# motorhome stopover



## geordie01 (Apr 20, 2006)

has anyone used the m h stop over sites and got any feedback
ta


----------



## chapter (May 1, 2005)

i think you may need to expand the question ie web sites,uk stopovers,french aires ect 
chapter


----------



## geordie01 (Apr 20, 2006)

this
http://www.motorhomestopover.co.uk/


----------



## chapter (May 1, 2005)

most if not all are on mhf see here 
chapter


----------



## bowlty (Dec 28, 2009)

hi
i just tryed northumberland and not one come up so all the sites may be down south it would be nice to know where they are before you join
but it is only £30


----------



## cabby (May 14, 2005)

I have to say that there are still plenty of CL's and CS at around £5. that I find to stop over.

cabby


----------



## brockley (Mar 6, 2009)

We found the motorhome stopover book very useful on the way home from Peterborugh. They say they have 420 pubs involved, as aposed to the 16 pub stopovers listed here. We only came accross one which had closed down  . The others we stayed at were all very friendly.
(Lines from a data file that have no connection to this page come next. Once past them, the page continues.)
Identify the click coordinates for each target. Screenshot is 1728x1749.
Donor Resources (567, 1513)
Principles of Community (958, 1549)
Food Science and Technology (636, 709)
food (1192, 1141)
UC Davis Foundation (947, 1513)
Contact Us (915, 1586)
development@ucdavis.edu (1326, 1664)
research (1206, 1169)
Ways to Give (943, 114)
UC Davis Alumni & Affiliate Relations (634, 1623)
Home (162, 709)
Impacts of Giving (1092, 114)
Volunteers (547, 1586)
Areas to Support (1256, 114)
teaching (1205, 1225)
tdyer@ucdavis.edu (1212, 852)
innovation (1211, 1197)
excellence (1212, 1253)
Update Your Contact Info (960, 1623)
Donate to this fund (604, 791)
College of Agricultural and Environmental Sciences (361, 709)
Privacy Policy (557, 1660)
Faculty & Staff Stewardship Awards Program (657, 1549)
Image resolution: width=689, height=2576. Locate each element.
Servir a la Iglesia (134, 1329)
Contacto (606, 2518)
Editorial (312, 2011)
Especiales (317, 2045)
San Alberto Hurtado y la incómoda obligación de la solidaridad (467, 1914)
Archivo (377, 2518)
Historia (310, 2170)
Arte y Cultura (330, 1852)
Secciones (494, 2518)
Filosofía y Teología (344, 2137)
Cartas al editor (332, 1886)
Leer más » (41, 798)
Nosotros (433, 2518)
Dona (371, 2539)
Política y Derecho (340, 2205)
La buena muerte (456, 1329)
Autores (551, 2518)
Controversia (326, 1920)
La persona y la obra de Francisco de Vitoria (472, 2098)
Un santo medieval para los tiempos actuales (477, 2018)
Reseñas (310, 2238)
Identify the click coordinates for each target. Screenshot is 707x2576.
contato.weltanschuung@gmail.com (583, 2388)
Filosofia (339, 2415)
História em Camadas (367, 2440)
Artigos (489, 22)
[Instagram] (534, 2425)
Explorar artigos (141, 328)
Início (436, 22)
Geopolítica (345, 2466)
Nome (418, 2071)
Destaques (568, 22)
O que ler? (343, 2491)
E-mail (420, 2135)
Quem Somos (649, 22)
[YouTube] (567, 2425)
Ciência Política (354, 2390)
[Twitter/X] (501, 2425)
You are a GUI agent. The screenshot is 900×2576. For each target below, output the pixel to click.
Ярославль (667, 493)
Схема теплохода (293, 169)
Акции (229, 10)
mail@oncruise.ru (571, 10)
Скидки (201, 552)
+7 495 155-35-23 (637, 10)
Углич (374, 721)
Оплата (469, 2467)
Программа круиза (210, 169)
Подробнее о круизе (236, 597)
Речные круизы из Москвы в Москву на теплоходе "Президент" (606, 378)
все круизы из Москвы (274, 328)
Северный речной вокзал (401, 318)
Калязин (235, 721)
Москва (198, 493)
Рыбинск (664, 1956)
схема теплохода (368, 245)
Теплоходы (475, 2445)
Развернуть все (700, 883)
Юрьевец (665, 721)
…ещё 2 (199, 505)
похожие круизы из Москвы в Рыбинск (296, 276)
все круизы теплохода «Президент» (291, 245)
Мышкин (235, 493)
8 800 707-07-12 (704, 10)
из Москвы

Didn't always have what the book said they had, like grey water point, sewage disposal or sometimes EHU, but hey, apart from the odd pint they don't charge. The book is a little difficult to use on it's own, you have to keep looking up places on a map. The web site on the other hand is very good and best used without the book. Overall, thirty pounds well spent and I think that they will get better with time.


----------



## Telbell (May 1, 2005)

> but it is only £30


"only"- was that an ironic statement? :wink:

Talk to the landlords nicely and you don't need to pay that annual sub :lol:


----------